The U.S. Department of Labor states that a July 2015 survey found that 3 out of 5 small business owners with employees support a gradual increase in the minimum wage to $12. The survey reports that small business owners say an increase “would immediately put more money in the pocket of low-wage workers who will then spend the money on things like housing, food, and gas. This boost in demand for goods and services will help stimulate the economy and help create opportunities.”

 

The American Action Forum (AAF) website referenced an article written by Boston Globe columnist Jeff Jacoby  which stated “When legislators raise the price of low- and unskilled labor, it’s usually low- and unskilled laborers who end up paying the price.” A higher minimum wage, they claim, would be too heavy a burden on employers, especially small business owners. And those employers, in turn, would be unable to hire as many people, an undesirable result when unemployment continues to hover at about 8 percent. There is a great deal of speculation, admittedly distressing, as to how small business owners would be able to keep people employed as their profit margins are normally slim and the cost of living continues to rise.

 

Another focal point in Oregon’s push toward the minimum wage hike is the overwhelming numbers of families who live in poverty. The increase which will reach its highest 6 years from now is not sitting well with some of the supporters of the bill. The wage increase with a phase in that is too long to be of any significant value in terms of ending poverty wages and ensuring that working families are self-sufficient. According to studies the hourly wage needed for a single parent with one child to be able to afford fair market rate, small home-based childcare without being cost burdened is $15 per hour or more in all but four of Oregon’s counties.

 

By failing to ensure the minimum wage keeps pace with the cost of living and worker productivity, policymakers have created a situation where full-time workers earning the minimum wage have to rely on public assistance to make ends meet according to the Huffington Post. Programs such as the Earned Income Tax Credit, Medicaid, Supplemental Nutrition Assistance, and Temporary Assistance to Needy Families cost taxpayers billions of dollars each year. Half of this spending goes to working people earning less than $10.10 per hour. Raising the minimum wage to this amount would lower welfare rolls by 1.7 million people and reduce government spending on welfare programs by $7.6 billion per year.

 

Now here is the “but” side of the argument, increasing the minimum wage has not proven to be effective at lowering the poverty rate, according to the business-backed nonprofit Employment Policies Institute. “Multiple studies have demonstrated little to no relationship between a higher minimum wage and reductions in poverty,” the institute says, in a policy brief.  Minimum wages are not a cure for poverty. In consumer economies and capitalistic societies, businesses tend to react to minimum wage increases by raising the prices of the goods and services they provide.
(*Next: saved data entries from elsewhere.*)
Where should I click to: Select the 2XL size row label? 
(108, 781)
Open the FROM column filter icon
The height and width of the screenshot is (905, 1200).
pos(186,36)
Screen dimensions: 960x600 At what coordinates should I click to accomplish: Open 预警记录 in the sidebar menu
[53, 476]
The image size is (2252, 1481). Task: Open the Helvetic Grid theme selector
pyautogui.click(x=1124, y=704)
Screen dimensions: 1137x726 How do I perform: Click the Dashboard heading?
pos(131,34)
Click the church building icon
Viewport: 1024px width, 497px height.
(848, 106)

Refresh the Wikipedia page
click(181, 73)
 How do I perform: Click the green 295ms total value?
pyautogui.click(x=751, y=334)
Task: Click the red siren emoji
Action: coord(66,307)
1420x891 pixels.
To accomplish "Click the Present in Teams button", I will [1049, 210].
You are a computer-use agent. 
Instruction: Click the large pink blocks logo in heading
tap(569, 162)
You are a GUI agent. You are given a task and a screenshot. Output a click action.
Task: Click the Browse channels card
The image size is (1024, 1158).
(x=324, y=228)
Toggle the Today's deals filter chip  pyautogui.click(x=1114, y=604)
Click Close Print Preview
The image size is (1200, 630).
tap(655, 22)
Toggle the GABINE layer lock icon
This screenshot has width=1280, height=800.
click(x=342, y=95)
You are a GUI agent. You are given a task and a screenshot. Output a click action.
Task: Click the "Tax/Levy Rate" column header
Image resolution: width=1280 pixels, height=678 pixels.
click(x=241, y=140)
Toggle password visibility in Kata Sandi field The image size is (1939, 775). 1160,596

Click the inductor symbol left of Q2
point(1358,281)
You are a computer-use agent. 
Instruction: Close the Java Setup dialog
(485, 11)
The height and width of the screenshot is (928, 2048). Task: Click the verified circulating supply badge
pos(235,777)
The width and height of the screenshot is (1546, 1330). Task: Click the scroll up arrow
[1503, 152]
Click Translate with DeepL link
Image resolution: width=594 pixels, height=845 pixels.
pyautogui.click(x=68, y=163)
Some economists believe that minimum wages prevent equilibrium wages from developing. The equilibrium wage rate is reached when the number of workers is adequate to meet job demand; this is an ideal situation insofar as economic stability, but it requires an effective social contract provided by the government. Many commentators still say, however, that lost jobs are a small price to pay for lifting other workers out of poverty through higher wages. However, there is little evidence showing that increasing the minimum wage reduces poverty. Economists at Cornell and American University studied states that raised their minimum wages and found no evidence that the wage hikes reduced poverty.